Cost is a major factor in competitive advantage. Cost leadership constitutes the ability of a company to reduce production costs through efficiency in production (Harrison & John, 2009, p. 213). This generic business-level strategy aims at looking at all options that can be used to reduce costs in all areas of a business. Outsourcing in manufacturing is a good strategy for reducing costs. Outsourcing productions of some components to other companies allow for efficient use of resources. In addition, outsourcing allows a manufacturing company to focus its energy on areas where it is best skilled (Venkatesan, 1992, p.111). Outsourcing companies have the skills and capacity to manufacture some parts at a lower cost. For some parts, the cost of outsourcing is far lower than the cost of manufacturing the parts within a company.
The decision to outsource should be made with reference to competitive advantage. Outsourcing should not be an additional cost or an inhibition to business efficiency. The first step is to identify the business activities that can be outsourced. To do this, core and subsidiary activities should be differentiated (Harrison & John, 2009, p. 217). The activities that do not core to a company could be outsourced to another company. The capability of suppliers to handle outsourced activity is very important. The supplier should be able to perform the outsourced activities with efficiency and avail the supplies on time. Reaction from employees should not be ignored. Outsourcing should not be used to intimidate employees but management should take time to explain the need for outsourcing.

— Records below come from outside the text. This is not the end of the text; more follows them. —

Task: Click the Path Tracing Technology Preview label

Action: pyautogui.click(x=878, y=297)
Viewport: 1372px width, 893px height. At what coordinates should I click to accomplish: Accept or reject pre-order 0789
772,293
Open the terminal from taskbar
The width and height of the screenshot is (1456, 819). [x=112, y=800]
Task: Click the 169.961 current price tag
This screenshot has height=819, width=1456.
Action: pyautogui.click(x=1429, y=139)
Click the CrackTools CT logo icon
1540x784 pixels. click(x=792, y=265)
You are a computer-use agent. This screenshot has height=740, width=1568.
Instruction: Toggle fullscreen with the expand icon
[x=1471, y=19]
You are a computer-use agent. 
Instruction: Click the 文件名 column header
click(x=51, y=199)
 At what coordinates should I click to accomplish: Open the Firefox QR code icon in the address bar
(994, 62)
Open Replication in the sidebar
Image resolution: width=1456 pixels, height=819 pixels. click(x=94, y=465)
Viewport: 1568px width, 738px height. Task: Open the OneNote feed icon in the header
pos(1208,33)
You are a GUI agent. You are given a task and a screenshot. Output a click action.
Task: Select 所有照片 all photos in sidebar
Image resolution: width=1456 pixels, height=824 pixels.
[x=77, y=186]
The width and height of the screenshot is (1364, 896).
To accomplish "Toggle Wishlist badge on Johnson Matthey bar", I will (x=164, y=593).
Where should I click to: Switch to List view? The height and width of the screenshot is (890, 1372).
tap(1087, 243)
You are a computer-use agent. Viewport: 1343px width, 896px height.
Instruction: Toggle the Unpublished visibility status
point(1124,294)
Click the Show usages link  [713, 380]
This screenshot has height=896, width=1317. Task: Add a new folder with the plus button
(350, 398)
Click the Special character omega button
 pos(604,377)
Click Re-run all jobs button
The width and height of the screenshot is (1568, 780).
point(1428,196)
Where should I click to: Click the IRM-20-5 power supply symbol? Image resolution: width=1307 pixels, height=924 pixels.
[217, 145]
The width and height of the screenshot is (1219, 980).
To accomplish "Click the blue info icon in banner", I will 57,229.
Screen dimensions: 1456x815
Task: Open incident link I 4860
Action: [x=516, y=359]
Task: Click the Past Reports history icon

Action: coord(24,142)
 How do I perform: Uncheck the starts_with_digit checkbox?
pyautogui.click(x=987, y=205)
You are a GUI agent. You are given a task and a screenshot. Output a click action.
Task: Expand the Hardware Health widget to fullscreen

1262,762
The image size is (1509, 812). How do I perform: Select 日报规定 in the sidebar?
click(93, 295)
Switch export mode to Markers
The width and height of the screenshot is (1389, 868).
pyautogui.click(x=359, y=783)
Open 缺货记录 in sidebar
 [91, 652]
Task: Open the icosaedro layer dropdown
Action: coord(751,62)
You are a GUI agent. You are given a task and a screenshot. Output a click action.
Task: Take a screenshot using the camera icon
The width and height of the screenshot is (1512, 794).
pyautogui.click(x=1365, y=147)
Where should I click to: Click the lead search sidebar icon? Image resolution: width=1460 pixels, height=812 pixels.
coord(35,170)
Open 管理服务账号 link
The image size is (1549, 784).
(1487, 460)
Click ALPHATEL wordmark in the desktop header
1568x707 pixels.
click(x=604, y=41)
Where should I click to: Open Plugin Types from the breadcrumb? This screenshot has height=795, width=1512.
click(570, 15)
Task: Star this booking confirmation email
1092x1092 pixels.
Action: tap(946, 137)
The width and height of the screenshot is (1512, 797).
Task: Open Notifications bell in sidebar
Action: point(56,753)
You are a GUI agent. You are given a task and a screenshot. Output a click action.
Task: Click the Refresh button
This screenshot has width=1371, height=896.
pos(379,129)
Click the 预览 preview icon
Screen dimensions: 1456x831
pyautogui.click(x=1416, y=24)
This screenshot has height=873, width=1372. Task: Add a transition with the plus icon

Outsourcing at Cummins Inc
A good example where outsourcing has been successful is at Cummins Inc. Cummins Inc deals in diesel and natural gas engines. In the 1980s, legislation requiring less emission in the air necessitated Cummins to come up with new pistons to meet the requirements laid down in the legislature. The company had two options; either rebuild their pistons or outsource the pistons to a supplier (Venkatesan, 1992, p. 104). Although there were various potential suppliers, the decision to outsource was not easy. Developing its own piston required a lot of investment while outsourcing manufacturing of the pistons seemed to be a dangerous decision since the piston is core to an engine.
The deadlock in making the decision was broken by a team set up to address the issue. The team is constituted of representatives from all major departments in the company. After investigations, the team discovered that Cummins’s internal capacity to develop the pistons was low as compared to potential suppliers. The team also observed that Cummins could not be able to keep up with innovation in the suppliers nor invest enough resources as the suppliers did (Venkatesan, 1992, p. 105). The team concluded that the best approach was to outsource the pistons. This decision allowed Cummins to avoid heavy investment in pistons manufacturing while using the resources in their areas of strength.
Conclusion
Outsourcing is one option for implementing generic business-level strategies. Generic business-level strategies aim at increasing a company’s competitive advantage through various approaches. Outsourcing some business activities to a supplier enables effective use of resources that can reduce cost and increases competitive advantage. Decision on the activities to be outsourced is very important. The fear of loss of differentiation can be overcome by outsourcing non-core activities while the core activities are performed in the company.
References
Harrison, J. & John, C. (2009). Foundation in Strategic Management. New York: Cengage Learning.
Kozami, A. (2002). Business policy and strategy management. New York: Tata McGraw-Hill.
Venkatesan, R. (1992). Strategic Sourcing: To make or not to make. Harvard Business Review.